Your job is to copy the lines from the material that include "beside".

------

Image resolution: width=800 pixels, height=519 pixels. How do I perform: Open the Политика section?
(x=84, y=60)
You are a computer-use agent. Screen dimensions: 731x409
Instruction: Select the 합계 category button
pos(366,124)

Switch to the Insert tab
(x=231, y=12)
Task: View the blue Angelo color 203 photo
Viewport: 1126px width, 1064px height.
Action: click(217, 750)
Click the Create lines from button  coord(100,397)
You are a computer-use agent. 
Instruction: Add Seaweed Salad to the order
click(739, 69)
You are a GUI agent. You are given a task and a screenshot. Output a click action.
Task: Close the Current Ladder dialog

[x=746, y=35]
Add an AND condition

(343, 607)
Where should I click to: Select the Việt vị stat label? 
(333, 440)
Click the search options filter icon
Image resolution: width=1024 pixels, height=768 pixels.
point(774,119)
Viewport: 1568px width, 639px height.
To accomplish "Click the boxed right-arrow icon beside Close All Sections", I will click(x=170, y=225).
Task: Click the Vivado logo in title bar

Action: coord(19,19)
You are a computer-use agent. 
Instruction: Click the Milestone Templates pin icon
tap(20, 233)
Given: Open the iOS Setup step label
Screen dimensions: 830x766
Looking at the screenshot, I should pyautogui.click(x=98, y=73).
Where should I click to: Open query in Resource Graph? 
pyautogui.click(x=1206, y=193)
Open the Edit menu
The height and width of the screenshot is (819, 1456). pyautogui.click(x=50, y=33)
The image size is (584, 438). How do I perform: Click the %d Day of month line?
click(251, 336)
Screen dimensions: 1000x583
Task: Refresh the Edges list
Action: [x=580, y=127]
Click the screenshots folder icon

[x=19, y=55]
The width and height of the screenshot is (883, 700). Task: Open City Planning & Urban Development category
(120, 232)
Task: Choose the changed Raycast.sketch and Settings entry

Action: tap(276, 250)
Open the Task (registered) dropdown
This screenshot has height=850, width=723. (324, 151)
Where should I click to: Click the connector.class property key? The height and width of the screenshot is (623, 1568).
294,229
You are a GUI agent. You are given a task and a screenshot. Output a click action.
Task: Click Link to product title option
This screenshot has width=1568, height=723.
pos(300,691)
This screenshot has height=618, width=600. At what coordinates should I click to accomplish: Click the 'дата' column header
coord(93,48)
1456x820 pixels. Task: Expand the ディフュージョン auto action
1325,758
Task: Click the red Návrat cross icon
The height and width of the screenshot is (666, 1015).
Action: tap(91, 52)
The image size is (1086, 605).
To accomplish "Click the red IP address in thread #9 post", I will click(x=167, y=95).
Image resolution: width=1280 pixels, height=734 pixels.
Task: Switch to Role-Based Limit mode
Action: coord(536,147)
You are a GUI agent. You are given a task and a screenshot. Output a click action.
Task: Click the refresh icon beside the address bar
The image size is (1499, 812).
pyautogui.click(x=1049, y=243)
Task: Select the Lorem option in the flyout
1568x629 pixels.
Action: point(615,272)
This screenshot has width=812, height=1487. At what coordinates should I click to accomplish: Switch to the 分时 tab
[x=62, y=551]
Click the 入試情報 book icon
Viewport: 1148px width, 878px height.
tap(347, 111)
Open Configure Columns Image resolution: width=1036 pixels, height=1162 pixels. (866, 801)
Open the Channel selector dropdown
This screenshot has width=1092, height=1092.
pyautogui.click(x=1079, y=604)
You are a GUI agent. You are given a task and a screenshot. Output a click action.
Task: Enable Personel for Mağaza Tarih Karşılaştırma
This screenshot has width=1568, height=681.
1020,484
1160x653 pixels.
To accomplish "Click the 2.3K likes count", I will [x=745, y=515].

------

◆ **Solution**:
To accomplish "Click the boxed right-arrow icon beside Close All Sections", I will click(x=170, y=225).
Task: Click the refresh icon beside the address bar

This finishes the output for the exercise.